Work instruction
Return the passage on glutamate and central sensitization in fibromyalgia word for word and in full.

Source passage

·····

Glutamate is the chief excitatory neurotransmitter in the brain. Ischemia (low blood flows) and low glucose concentrations can stimulate glutamate production. Ischemia is found in several neurodegenerative diseases does. Increased glutamate levels are associated with increased oxidative stress.

The controversy in the central sensitization theory in FMS comes from inability of brain imaging studies, in contrast to other pain diseases, to identify a lesion or wound in the CNS. The one other pain disease in which a CNS lesion is not found, trigeminal neuralgia, involves, interestingly, circulatory problems. In trigeminal neuralgia, increased pressure from a blood vessel applied to a cranial nerve supplying the face causes spasms of severe facial pain. We will examine the possibility that circulatory problems in the brain or elsewhere play a role in FM later.

A recent study that examined how FMS patients responded to exercise provided evidence that central sensitization is at work in FMS.

Staud, R., Robinson, M. and D. Price. 2005. Isometric exercise has opposite effects on central pain mechanisms in fibromyalgia patients compared to normal controls. Pain 118, 176-184.

·····

Stored items
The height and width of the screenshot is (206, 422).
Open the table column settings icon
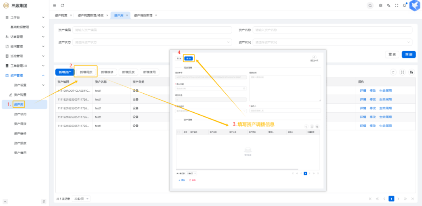pos(412,72)
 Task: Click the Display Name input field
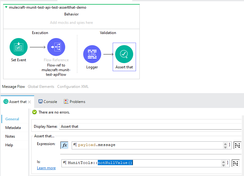tap(149, 126)
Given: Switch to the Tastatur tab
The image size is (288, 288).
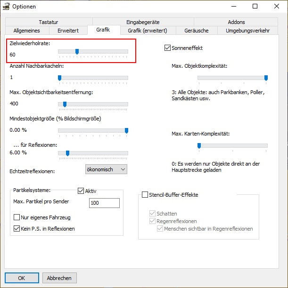Looking at the screenshot, I should (49, 22).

·····

Expected answer
Glutamate is the chief excitatory neurotransmitter in the brain. Ischemia (low blood flows) and low glucose concentrations can stimulate glutamate production. Ischemia is found in several neurodegenerative diseases does. Increased glutamate levels are associated with increased oxidative stress.

The controversy in the central sensitization theory in FMS comes from inability of brain imaging studies, in contrast to other pain diseases, to identify a lesion or wound in the CNS. The one other pain disease in which a CNS lesion is not found, trigeminal neuralgia, involves, interestingly, circulatory problems. In trigeminal neuralgia, increased pressure from a blood vessel applied to a cranial nerve supplying the face causes spasms of severe facial pain. We will examine the possibility that circulatory problems in the brain or elsewhere play a role in FM later.

A recent study that examined how FMS patients responded to exercise provided evidence that central sensitization is at work in FMS.

Staud, R., Robinson, M. and D. Price. 2005. Isometric exercise has opposite effects on central pain mechanisms in fibromyalgia patients compared to normal controls. Pain 118, 176-184.